Acompanho esse movimento cíclico repetidamente há mais de uma década e chego à conclusão de que o foco está no lugar errado. Para a maioria das pessoas com quem converso sobre o assunto – concurseiro ou não – e que está ou pretende se preparar para ser servidor público, só consegue visualizar o projeto de preparação até o dia da prova. É assustador perceber que nem a posse, muito menos a rotina do cargo, fazem parte da visão do momento atual.
O fato é que o concurso público é um rito de passagem para a construção de uma carreira, a pública. Sequer posso culpá-los. São muitos e muitos anos sendo bombardeados com informações distorcidas de que basta passar na prova que a vida estará resolvida: nunca mais serão demitidos e ganharão bem para trabalhar pouco. Ilusões e promessas vendem mais e são mais confortáveis para comprar também.

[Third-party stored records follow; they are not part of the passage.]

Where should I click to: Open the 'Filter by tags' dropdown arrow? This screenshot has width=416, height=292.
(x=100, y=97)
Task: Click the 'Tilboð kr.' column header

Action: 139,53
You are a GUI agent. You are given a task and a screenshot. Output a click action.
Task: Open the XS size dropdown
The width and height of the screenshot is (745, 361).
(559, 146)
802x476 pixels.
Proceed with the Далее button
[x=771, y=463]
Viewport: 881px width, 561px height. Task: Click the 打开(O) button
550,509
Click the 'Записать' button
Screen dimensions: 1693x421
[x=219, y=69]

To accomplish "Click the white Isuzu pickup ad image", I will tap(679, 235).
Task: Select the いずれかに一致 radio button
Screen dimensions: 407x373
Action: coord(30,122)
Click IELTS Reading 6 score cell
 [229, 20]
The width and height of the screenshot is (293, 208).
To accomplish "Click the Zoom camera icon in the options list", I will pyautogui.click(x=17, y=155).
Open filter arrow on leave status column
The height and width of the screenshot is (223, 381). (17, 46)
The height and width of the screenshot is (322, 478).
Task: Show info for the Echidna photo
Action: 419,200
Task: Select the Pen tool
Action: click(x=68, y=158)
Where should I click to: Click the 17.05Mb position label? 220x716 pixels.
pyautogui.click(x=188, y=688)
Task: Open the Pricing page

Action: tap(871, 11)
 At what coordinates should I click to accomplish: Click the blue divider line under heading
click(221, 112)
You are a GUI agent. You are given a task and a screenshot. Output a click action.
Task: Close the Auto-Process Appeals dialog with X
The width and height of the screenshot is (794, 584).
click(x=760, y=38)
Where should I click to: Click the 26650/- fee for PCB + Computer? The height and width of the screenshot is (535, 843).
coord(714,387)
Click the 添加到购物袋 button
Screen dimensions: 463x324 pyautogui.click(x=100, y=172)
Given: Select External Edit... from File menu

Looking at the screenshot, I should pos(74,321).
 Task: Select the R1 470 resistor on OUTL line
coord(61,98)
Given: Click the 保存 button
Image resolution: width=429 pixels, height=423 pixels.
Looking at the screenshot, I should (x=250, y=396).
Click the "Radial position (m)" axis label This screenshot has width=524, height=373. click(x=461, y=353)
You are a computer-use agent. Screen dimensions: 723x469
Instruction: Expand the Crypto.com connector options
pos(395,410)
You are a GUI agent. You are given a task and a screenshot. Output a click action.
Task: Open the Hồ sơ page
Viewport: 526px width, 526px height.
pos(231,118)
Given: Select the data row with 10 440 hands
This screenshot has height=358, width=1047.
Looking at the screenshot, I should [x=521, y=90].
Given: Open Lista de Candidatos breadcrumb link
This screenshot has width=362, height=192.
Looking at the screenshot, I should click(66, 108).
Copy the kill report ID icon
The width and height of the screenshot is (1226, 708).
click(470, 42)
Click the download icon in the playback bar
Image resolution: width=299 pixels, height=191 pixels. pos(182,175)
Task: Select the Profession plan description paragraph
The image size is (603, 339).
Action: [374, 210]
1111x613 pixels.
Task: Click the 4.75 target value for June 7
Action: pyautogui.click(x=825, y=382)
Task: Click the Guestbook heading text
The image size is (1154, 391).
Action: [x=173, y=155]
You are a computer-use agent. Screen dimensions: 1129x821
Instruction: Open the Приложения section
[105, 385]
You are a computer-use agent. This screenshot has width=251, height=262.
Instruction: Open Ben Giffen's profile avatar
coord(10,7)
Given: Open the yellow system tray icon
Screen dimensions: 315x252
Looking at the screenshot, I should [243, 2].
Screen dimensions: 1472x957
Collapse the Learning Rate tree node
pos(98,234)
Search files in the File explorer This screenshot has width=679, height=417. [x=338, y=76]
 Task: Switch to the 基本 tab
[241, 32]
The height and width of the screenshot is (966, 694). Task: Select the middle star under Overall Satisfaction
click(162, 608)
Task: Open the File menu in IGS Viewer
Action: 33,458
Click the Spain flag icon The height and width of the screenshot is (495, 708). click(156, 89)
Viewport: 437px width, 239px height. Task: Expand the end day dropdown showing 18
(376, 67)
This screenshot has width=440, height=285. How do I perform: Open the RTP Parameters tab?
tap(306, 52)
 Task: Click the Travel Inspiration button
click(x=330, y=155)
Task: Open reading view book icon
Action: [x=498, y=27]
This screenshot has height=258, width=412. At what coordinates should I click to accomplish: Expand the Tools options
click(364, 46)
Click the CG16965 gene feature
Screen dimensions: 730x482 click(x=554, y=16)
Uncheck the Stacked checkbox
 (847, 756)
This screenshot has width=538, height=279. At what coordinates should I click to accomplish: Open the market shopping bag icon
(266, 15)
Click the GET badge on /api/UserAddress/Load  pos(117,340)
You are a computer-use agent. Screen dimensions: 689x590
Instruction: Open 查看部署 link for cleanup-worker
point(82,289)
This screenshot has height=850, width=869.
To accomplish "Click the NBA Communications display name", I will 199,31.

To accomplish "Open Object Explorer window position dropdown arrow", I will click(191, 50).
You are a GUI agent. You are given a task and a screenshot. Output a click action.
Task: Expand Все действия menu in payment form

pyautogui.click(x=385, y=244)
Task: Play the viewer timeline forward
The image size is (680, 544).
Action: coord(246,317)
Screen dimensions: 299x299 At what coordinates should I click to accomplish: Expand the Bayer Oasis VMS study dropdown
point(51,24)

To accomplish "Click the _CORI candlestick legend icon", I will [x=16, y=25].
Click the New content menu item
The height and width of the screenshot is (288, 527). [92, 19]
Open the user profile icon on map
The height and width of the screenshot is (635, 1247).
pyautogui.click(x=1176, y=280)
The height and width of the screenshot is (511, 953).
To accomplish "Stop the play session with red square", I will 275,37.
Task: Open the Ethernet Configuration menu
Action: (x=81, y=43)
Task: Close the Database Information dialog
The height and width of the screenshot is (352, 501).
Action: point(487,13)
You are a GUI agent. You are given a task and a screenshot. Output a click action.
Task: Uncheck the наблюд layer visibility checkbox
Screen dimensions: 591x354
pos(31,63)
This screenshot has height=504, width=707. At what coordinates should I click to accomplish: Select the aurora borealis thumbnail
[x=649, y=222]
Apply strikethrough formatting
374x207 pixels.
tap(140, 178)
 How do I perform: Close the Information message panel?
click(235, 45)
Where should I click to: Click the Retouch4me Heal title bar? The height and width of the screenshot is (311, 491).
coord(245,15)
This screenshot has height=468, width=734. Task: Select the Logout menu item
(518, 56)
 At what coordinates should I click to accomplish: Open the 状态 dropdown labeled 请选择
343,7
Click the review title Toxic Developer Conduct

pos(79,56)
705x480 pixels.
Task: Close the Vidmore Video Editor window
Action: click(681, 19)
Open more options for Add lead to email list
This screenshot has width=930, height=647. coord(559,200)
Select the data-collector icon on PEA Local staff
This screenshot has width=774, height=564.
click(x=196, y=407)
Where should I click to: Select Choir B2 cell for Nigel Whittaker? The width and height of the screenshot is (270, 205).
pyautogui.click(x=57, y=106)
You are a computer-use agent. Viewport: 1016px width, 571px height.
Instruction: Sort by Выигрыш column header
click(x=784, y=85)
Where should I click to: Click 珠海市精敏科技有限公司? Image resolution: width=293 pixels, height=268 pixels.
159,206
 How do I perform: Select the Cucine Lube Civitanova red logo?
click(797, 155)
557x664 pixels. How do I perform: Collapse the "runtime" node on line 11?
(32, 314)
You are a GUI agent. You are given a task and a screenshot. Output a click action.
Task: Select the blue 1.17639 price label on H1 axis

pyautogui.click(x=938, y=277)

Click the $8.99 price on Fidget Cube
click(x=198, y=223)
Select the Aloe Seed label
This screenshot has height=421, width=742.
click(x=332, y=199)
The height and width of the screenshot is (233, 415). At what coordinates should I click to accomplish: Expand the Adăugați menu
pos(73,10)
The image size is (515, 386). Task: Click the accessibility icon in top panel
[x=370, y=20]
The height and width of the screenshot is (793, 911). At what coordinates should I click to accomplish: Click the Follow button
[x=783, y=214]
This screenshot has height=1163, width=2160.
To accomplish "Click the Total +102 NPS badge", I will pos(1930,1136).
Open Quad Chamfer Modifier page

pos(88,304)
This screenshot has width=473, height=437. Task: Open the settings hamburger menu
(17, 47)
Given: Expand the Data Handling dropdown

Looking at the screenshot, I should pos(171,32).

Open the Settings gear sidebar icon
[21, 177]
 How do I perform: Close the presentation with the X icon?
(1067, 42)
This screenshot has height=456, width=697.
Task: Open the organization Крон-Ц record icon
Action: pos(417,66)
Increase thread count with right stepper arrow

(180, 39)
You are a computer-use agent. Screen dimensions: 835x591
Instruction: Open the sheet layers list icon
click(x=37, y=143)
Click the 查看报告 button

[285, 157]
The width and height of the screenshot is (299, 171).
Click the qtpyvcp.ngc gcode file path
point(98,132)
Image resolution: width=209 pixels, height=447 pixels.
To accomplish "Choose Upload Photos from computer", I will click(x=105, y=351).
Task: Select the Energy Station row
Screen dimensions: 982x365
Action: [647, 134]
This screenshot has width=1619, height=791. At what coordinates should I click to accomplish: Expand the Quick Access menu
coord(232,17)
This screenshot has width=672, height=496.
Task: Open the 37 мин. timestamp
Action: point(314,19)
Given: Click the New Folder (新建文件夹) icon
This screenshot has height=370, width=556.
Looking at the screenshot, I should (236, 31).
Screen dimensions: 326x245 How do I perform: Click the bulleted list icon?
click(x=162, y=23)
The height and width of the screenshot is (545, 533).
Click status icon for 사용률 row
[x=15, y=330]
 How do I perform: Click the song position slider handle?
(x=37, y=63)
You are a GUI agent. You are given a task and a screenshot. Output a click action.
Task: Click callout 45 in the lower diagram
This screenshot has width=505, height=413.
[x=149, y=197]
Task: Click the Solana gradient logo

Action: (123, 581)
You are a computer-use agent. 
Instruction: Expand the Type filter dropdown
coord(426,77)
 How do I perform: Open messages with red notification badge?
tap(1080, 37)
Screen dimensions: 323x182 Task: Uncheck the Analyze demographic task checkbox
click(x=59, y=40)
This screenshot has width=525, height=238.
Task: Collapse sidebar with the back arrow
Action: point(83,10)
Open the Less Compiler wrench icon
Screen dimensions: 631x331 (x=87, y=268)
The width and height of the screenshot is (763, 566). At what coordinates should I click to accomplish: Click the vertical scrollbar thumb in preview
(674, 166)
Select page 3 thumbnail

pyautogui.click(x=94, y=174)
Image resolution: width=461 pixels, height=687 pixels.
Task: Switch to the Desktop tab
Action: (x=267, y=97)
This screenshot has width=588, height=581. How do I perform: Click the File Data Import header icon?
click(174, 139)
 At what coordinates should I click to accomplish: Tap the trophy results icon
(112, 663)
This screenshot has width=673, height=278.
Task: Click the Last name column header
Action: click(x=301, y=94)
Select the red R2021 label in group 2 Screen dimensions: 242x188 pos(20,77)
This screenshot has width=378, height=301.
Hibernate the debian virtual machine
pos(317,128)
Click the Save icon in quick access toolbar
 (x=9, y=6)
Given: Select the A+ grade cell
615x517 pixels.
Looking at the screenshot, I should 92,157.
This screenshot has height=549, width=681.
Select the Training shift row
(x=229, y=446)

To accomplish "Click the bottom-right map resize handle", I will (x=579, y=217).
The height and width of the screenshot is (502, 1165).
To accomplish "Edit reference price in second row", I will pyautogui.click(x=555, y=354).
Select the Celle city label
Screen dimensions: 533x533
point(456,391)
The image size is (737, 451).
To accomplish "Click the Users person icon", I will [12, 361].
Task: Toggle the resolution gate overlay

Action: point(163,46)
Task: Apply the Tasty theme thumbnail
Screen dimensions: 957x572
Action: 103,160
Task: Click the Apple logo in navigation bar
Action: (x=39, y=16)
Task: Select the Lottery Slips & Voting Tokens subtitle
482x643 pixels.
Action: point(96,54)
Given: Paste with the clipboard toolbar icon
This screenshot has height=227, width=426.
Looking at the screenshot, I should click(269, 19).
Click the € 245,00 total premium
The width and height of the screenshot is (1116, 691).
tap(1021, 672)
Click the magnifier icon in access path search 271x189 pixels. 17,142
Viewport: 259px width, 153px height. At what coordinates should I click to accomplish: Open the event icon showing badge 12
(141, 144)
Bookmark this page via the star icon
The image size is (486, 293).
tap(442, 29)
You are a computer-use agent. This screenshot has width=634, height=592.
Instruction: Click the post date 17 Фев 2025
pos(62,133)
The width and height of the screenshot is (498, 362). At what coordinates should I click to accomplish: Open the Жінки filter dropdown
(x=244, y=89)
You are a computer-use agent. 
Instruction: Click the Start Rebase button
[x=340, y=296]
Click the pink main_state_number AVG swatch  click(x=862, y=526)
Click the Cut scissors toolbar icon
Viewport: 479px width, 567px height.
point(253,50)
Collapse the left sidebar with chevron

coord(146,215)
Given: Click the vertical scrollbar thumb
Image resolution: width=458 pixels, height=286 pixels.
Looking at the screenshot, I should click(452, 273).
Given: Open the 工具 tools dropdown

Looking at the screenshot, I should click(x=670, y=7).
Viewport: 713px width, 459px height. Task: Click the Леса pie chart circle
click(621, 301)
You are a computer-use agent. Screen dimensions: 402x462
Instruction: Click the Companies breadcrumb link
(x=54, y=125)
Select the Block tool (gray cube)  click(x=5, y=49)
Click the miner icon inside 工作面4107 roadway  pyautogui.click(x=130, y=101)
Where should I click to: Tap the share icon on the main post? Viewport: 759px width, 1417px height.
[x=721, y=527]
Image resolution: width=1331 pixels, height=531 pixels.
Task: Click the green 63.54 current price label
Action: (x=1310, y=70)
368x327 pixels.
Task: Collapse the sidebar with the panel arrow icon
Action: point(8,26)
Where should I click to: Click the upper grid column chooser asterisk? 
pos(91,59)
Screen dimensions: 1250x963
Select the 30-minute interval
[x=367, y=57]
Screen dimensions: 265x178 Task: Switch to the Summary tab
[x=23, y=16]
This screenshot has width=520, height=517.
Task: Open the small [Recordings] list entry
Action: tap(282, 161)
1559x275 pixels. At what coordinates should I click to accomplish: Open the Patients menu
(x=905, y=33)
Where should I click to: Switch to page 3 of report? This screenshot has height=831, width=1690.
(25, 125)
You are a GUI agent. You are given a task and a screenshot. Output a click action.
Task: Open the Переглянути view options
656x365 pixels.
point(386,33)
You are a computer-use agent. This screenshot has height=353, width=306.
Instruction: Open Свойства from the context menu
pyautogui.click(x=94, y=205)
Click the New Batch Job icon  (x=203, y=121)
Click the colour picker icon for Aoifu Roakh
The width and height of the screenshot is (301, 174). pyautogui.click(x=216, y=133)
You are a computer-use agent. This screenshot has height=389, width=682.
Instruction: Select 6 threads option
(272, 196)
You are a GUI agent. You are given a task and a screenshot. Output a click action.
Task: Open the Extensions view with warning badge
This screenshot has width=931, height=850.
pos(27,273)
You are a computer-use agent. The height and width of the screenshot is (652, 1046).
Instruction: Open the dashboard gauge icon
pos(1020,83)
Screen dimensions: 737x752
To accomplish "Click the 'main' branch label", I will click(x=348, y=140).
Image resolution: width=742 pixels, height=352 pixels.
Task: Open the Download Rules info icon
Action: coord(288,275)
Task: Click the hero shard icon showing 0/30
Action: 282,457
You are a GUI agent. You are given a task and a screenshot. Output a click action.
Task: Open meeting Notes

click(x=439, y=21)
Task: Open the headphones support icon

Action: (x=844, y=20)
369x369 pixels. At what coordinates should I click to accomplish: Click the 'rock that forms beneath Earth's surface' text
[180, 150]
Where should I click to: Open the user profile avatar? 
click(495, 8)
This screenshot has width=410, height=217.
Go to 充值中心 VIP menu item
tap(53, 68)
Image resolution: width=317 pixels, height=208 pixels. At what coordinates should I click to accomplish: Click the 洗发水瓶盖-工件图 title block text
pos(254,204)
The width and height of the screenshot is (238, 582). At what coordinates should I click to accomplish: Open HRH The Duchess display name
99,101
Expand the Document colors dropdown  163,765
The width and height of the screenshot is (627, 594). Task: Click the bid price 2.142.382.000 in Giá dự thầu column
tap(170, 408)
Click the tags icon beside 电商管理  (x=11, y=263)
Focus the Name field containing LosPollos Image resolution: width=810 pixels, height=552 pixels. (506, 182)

Não há inocentes nessa relação e apresentar qualquer argumento contrário é nadar contra a maré e, ainda, ter a sanidade questionada. Infelizmente, o mercado dos concursos públicos é carente de estatísticas e dados confiáveis, porém, há uma unanimidade: estima-se que só 10% dos inscritos em uma prova estão realmente preparados para serem competitivos. O que não quer dizer que sejam todos interessados em ser bons agentes públicos.
A conta é plausível. Cerca de 15% a 20% de quem paga pela adesão sequer aparece para fazer as provas. Outra grande parcela – provavelmente a maior – comparece para “ver no que vai dar” sem ter se preparado. Há ainda aqueles que estão no caminho, mas não atingiram o nível necessário de aprendizado para tirar a nota para a aprovação.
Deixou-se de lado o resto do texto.